Should I really get a transfer? But then will it look bad if I did? I thought.

*message from Jimin*

Jimin
I understand
Do you like me as your
P.E. teacher tho?

Krua
I did not say I didn't Jimin

Jimin
Krua, please know that I
didn't get a job there knowing
that you were attending that
school

Jimin
I was always getting a job
there. The day that I found
out that u attended that
school was when you told
me

Jimin
the second day when we first
met. When you were writing
at your balcony

Krua
I know Jimin. Don't worry

Krua
it just feels weird calling
you Mr. Park

Jimin
I understand

Krua
How do you feel about me
being one of your students? 😬

Jimin
I prepared myself 3 months
in advance so I won't feel
too awkward about being
your teacher

Krua
yeah

Krua
you were really smooth
about it like if you felt
pretty normal about it lol

Krua
But you could've just told
me since summer that you
were going to be my new
P.E. teacher

Jimin
I didn't know if you'd
understand

Jimin
Ugh I can't
explain in words

Krua
it's okay. I know now soo

Jimin
Yep. I'll see you tmr at
school Krua

Krua
see ya

Jimin
Bye Krua

Krua
Bye Jimin

I sighed before turning off my phone and placing it down on my nightstand.

It's been three whole months and some days and I never built up the courage to ask out Jimin. I've just been scared because I didn't know if he felt the same way I did about him.

I tried a couple of times to give him hints that I liked him through text but I always end up erasing and not sending it because I didn't want to say something cringey and embarrass myself.

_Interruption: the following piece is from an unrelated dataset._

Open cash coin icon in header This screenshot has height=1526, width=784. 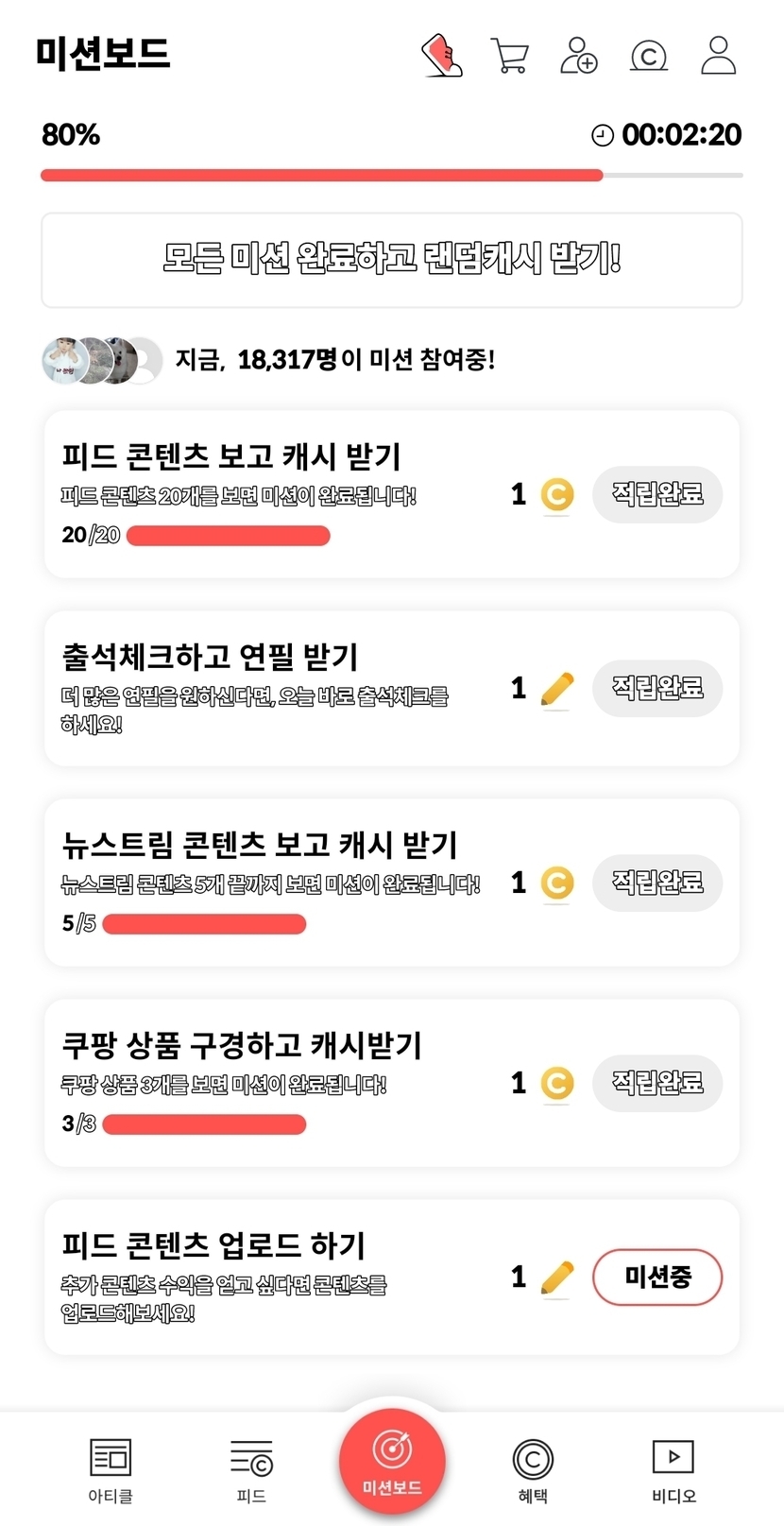click(x=649, y=56)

With those thoughts on my mind, I closed my eyes and then I eventually fell asleep.

_______

"Do you want a transfer or not?" My mom asked, mixing her coffee.

"Yes and no."

She sighed and picked up her cup of coffee and started walking to the living room. "I don't know what you mean by 'yes and no' Krua."

My mom then sat on the couch and I sat next to her. "Okay mom, I made up my mind.."

She took a sip of her coffee before asking, "what?"

"I decided that I don't want a transfer."

"You like him too much to get a transfer." She sipped her coffee again and I widened my eyes. "Mom!"

"Krua, I already know you like him. I really don't know why you still try to hide that fact." She laughed before sipping some more of her coffee. "Go finish get ready for school." She then said.

"Okay." I replied and got up from the couch and went to my bedroom to change into my school uniform.

7:27 AM

I waved goodbye to my mom who was reversing her car out of the garage. She honked the horn at me and drove off to work.

I shut and locked the front door, but before I began to walk to the bus stop, I looked across at Jimin's house.

After a few seconds I then began walking. Even if he was there or not, we couldn't go to school together because that might look suspicious.

Why can't I just let everyone know we were friends before? Will I be free to hang with Jimin at school?
What should I do? Tell the principal that Jimin and I had know each other from since the beginning of summer? I thought.

After thinking about it, I thought it was best to just not say anything and leave everything as how it is. But Jimin did tell me his dad's friend worked at my school. Who is he?